Следы оказались старыми. Но не было никаких сомнений, что вчера какой-то всадник остановился здесь, чтобы напоить своего коня, а потом поскакал вдоль склона холма по густой траве, на которой осталось очень мало следов. Вейни подумал о следе, который они сами оставляют: совсем не трудно пройти по нему, если бы кто-нибудь заинтересовался этим следом или решил найти их.
— Что это за место, — зло спросил он. — Дорога для всадников?
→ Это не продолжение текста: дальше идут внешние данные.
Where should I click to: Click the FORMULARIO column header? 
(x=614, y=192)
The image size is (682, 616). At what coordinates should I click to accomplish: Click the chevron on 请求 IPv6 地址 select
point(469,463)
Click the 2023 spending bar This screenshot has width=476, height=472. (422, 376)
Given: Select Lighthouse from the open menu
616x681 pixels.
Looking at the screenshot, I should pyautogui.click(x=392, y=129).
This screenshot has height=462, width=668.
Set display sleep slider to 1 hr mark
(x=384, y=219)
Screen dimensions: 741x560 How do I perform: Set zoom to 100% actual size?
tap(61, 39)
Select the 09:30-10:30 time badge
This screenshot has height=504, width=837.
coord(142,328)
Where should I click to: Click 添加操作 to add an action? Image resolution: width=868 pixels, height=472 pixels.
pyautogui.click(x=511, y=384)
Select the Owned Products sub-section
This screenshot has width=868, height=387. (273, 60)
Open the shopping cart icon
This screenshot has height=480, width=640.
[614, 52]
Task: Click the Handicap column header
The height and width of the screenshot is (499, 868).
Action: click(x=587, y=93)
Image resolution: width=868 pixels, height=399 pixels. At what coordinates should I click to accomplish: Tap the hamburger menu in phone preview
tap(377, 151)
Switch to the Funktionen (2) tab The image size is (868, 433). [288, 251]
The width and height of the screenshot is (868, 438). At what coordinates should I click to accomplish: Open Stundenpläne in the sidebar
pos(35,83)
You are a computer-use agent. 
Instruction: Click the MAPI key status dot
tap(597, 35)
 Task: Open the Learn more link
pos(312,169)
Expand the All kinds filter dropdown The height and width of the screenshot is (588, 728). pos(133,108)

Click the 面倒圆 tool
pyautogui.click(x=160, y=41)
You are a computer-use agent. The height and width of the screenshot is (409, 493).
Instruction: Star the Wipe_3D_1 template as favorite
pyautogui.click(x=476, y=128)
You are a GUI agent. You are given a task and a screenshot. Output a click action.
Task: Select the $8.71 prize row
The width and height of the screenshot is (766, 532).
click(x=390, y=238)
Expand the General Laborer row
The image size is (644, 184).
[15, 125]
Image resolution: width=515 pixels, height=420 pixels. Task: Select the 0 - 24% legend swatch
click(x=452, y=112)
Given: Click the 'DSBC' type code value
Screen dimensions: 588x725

Которую все знают?
— Несомненно, милорд человек, — сказал Хесиен. — Мы все хотим умереть.
Вейни мрачно взглянул на Хесиена.
— Мы хотим встретиться с врагами не более, чем вы, — сказал Чи. — Но они тут повсюду, вот и все. Я уже говорил вам, что Скаррин воспринял вас очень серьезно. И я опять прошу вас, леди, тоже серьезно: ссудите мне камень.
Моргейн оперлась руками о луку седла и быстро натянула поводья, удерживая Сиптаха, который уже собирался врезаться в чалого. Да, это война. Чалый прижал уши к голове, глаза налились кровью, он то и дело кидал взгляды на серого жеребца.
— Нет, — коротко ответила Моргейн, направила Сиптаха на открытое место, слезла на землю и резко махнула рукой, заставив чалого шарахнуться в сторону. — Убери его подальше! Мы немного отдохнем. По меньшей мере здесь они уже искали. И, пока, больше искать не будут.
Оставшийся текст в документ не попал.